I’m so excited – my mini canning rack arrived last week! I was so excited to give it a try, and what better thing to make in early spring than beer mustard? We’re just starting to grill out a bit this season, and home made mustard will be the perfect accompaniment to burgers and bratwursts and all of the other tasty things we’re going to be grilling this season.
Since I’ve never used this recipe, I just did a small half batch over the weekend – two 4-ounce jars. That will be enough to get us started, and we can see how we like the recipe, which is made from brown mustard seeds, beer, malt vinegar, dry mustard, light brown sugar and onion powder. Sounds tasty, and this recipe looks so simple that I’ve got high hopes for a good end result.
The first step is to bring the mustard seeds and beer to a boil, then let them sit off heat for about two hours until the seeds have absorbed most of the beer.

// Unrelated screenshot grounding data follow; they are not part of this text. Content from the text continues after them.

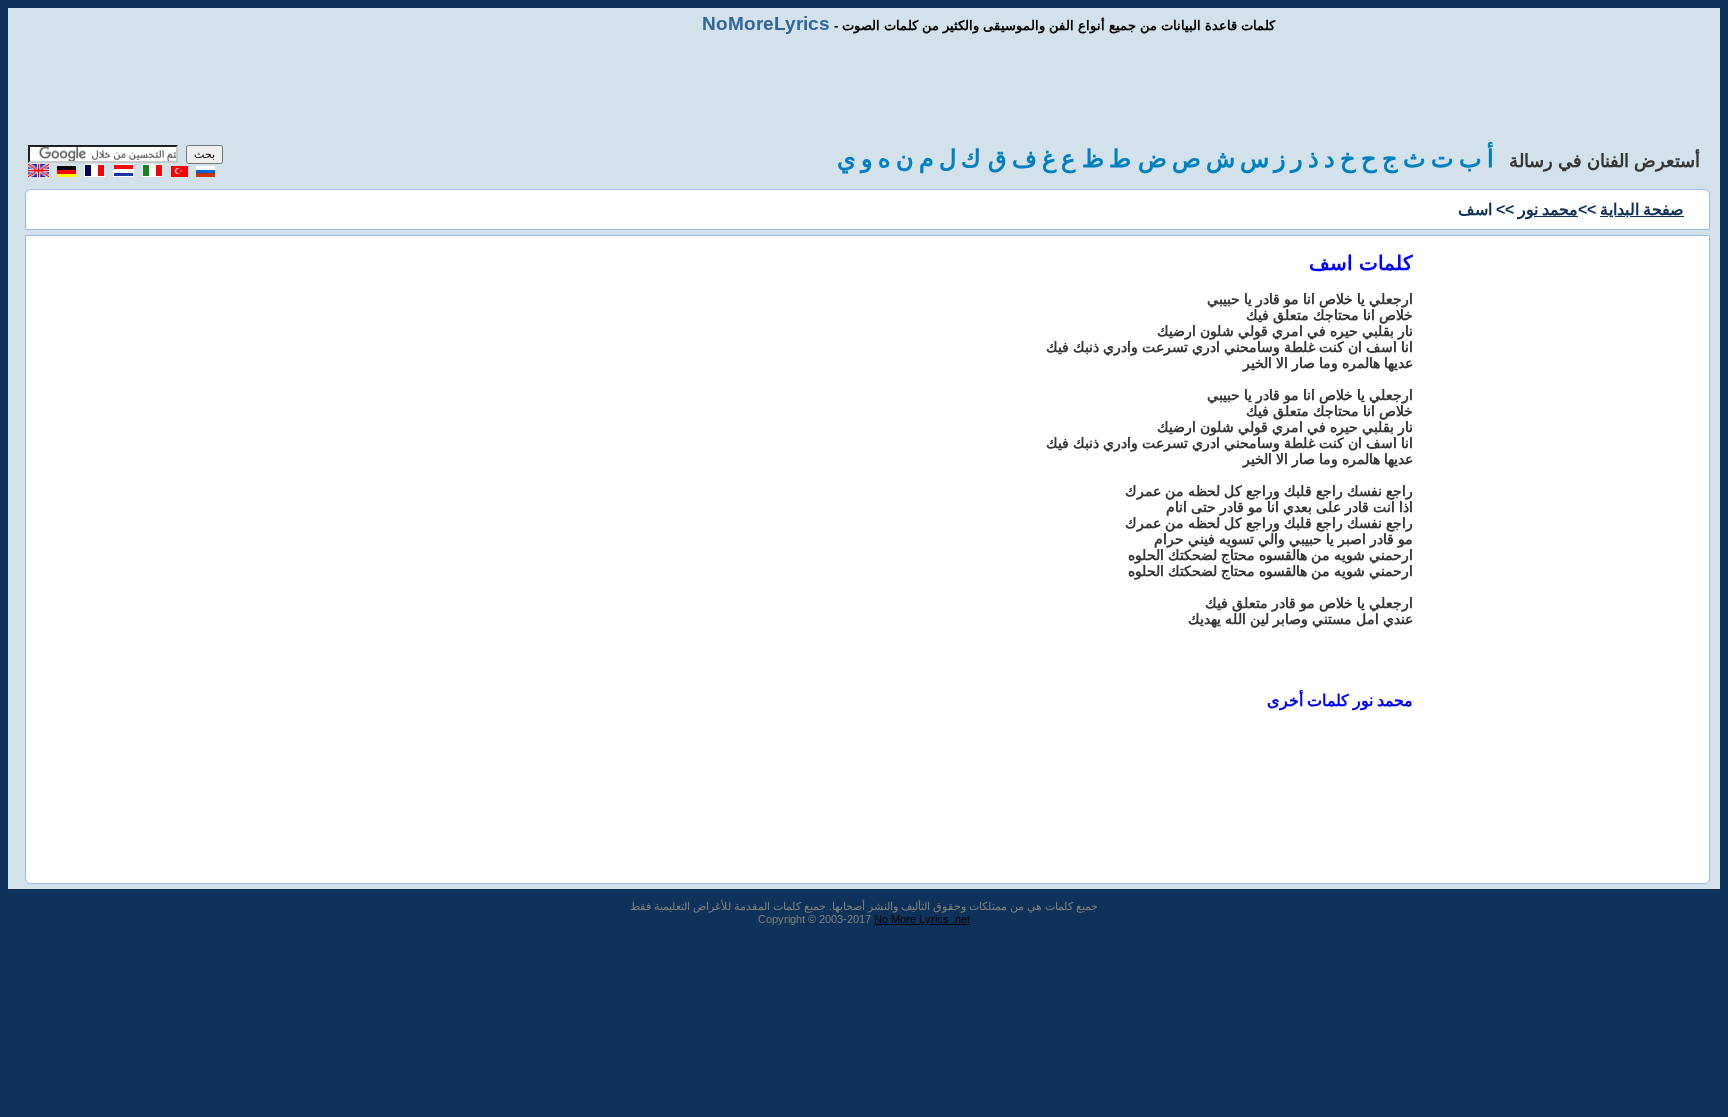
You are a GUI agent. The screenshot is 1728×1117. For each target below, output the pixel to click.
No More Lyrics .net (922, 919)
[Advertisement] (864, 90)
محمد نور (1548, 209)
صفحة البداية (1642, 209)
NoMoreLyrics (766, 23)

Then puree the mustard seeds –
Then add the remaining ingredients and cook it down until it’s reduced by about a third –
And then into my amazing little canning rack in my standard soup pot, where it needs to be processed for ten minutes –
And here’s my finished mustard – shelf stable until opened, and ready to go for grilling season!
How easy was that? With my mini canning rack, I can do all sorts of small batch preserving in the little snippets of time that I can cobble together every now and again. Proving there’s always time for a little preserving, if you’ve got the right tools and good recipes.